**EXERCISE**
In the listing below, change every occurrence of "Given" to "Goal" and leave all other text exactly as it stands. Reproduce the revised listing, leaving out the pictures.

Stored data
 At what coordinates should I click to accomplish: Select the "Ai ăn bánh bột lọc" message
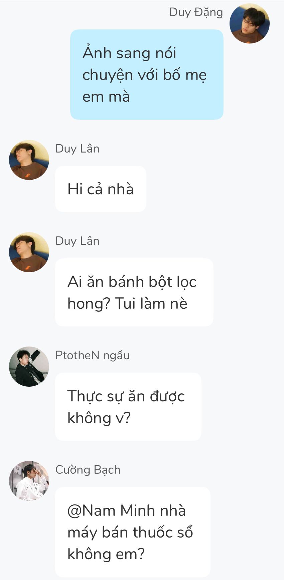coord(134,292)
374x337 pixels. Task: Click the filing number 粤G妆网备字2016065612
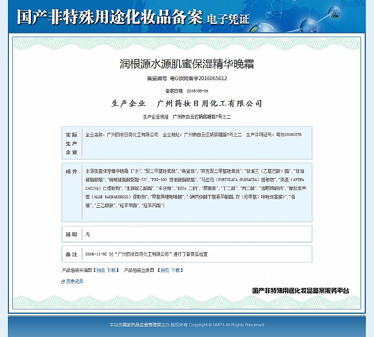tap(198, 78)

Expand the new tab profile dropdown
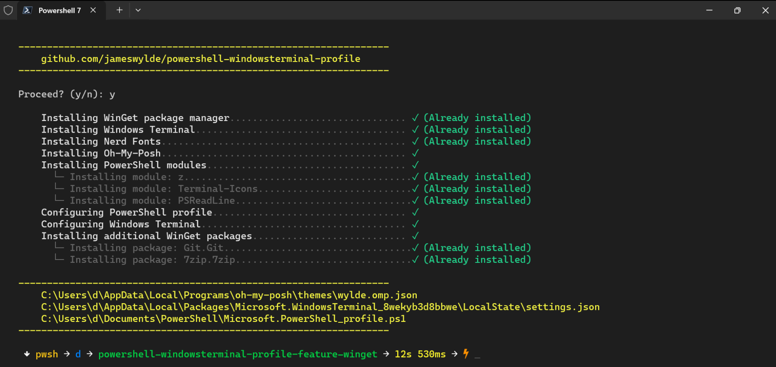[138, 10]
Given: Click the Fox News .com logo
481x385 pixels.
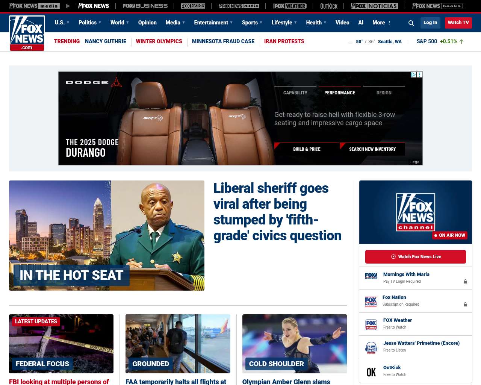Looking at the screenshot, I should point(27,33).
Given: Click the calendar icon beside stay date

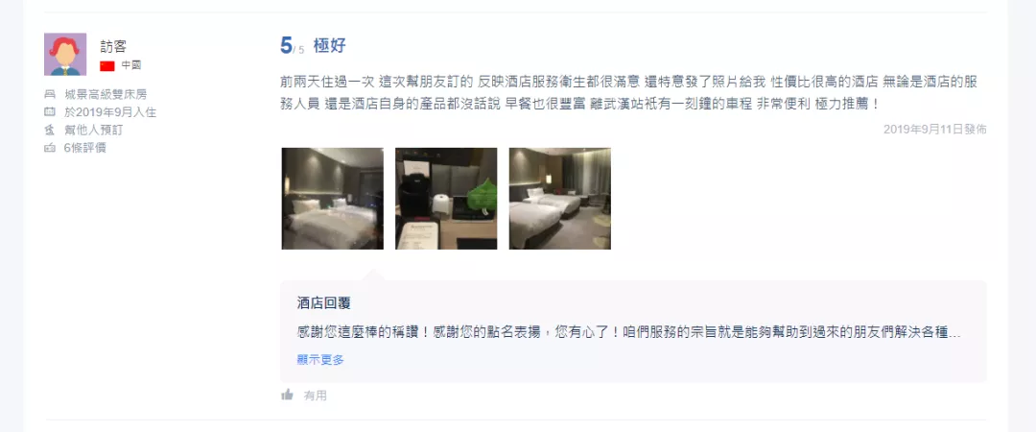Looking at the screenshot, I should [x=50, y=111].
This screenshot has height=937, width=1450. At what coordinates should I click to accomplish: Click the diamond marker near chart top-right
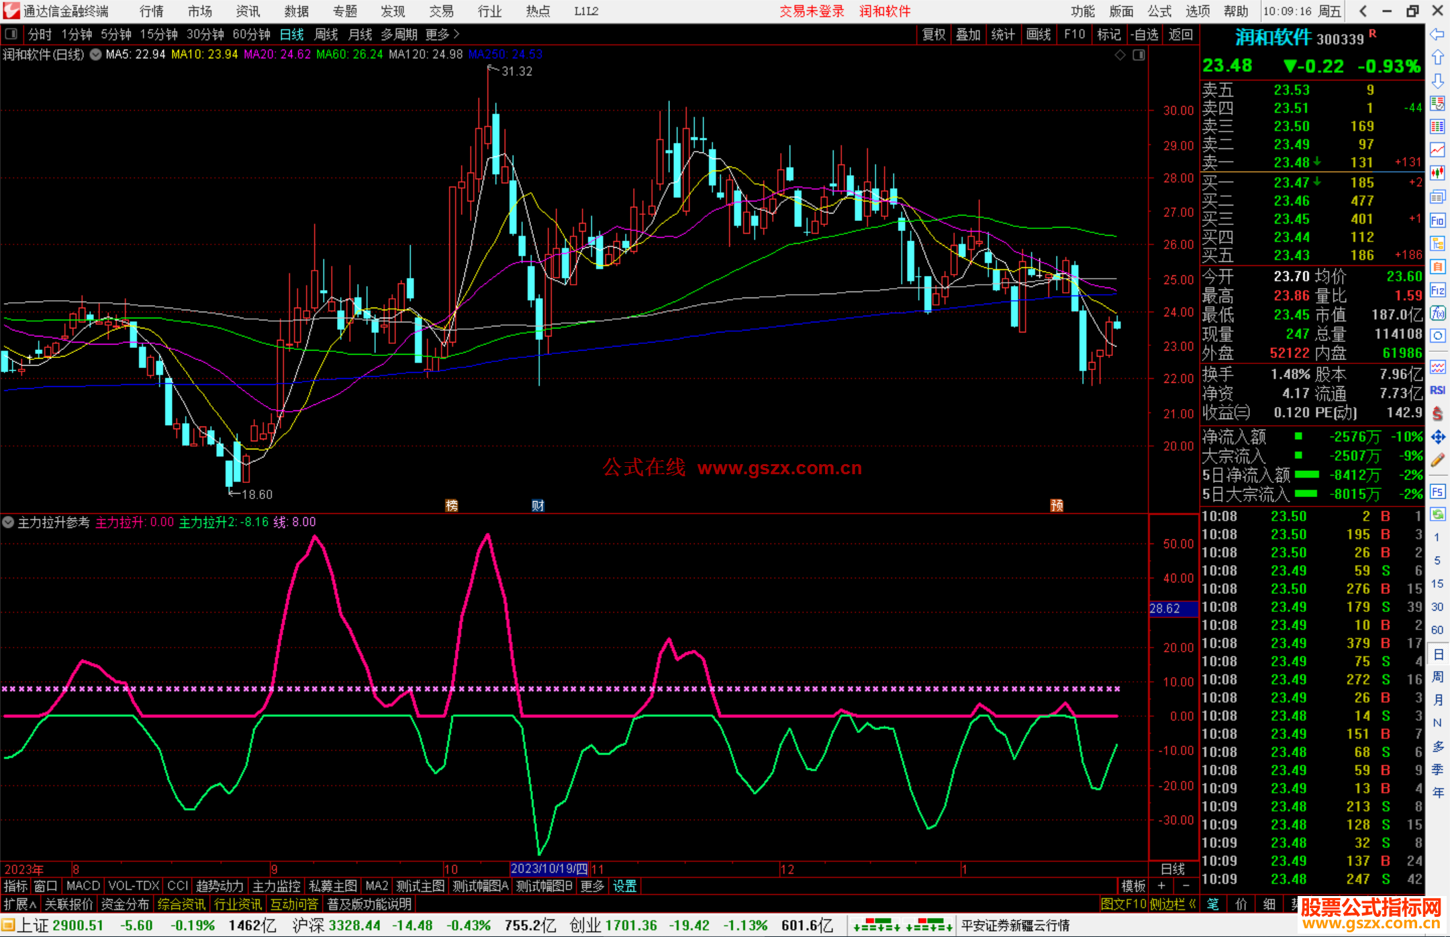1120,55
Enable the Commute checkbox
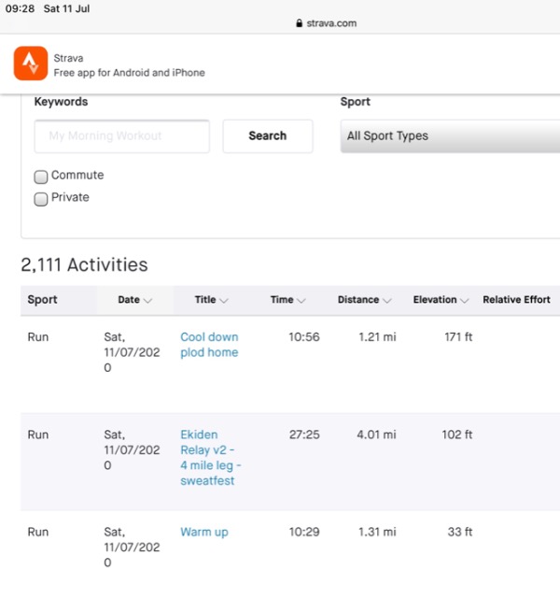Image resolution: width=560 pixels, height=598 pixels. tap(41, 177)
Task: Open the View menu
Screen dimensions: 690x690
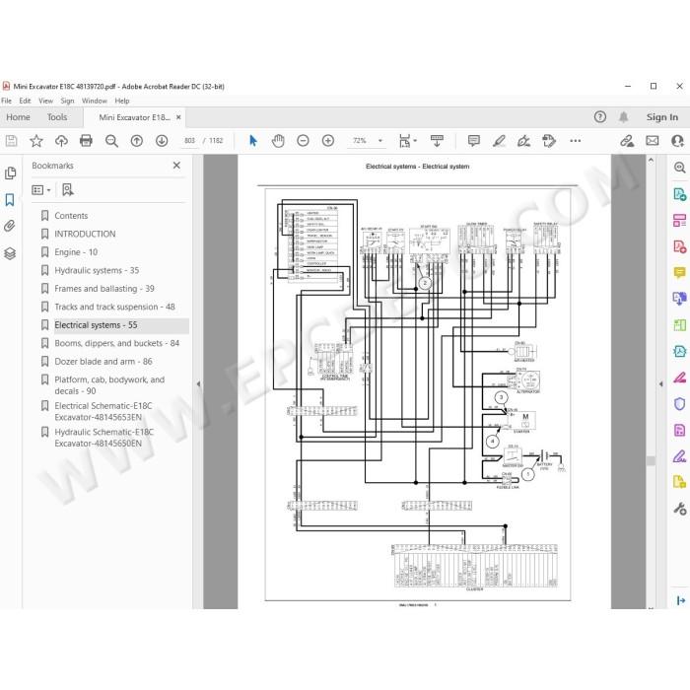Action: tap(45, 101)
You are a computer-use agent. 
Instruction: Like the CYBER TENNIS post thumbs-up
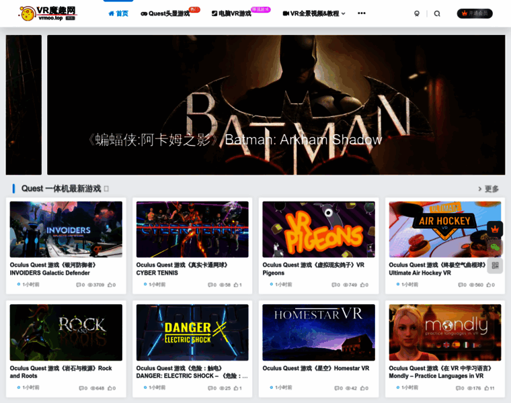click(236, 285)
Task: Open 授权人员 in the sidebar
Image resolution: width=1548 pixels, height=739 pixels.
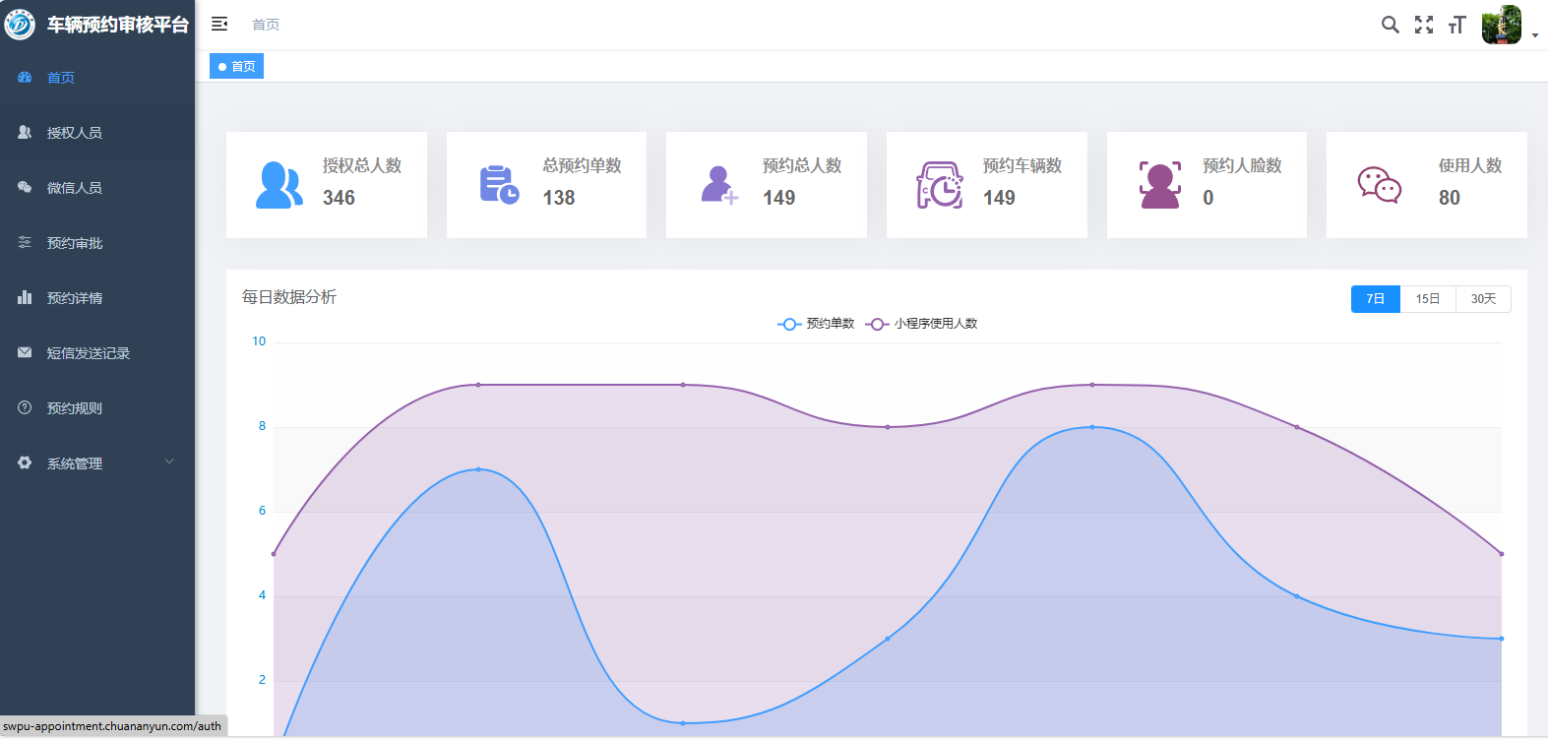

**THE OUTPUT**
 At what coordinates should I click to accomplish: Select the "Ai ăn bánh bột lọc" message
coord(134,292)
374x337 pixels. Task: Click the filing number 粤G妆网备字2016065612
tap(198, 78)

Expand the new tab profile dropdown
[138, 10]
Goal: Click the Fox News .com logo
481x385 pixels.
Looking at the screenshot, I should point(27,33).
Goal: Click the calendar icon beside stay date

Looking at the screenshot, I should [x=50, y=111].
This screenshot has height=937, width=1450. At what coordinates should I click to accomplish: Click the diamond marker near chart top-right
1120,55
Enable the Commute checkbox
Image resolution: width=560 pixels, height=598 pixels. tap(41, 177)
Task: Open the View menu
Screen dimensions: 690x690
Action: tap(45, 101)
You are a computer-use agent. 
Instruction: Like the CYBER TENNIS post thumbs-up
click(236, 285)
Task: Open 授权人员 in the sidebar
Image resolution: width=1548 pixels, height=739 pixels.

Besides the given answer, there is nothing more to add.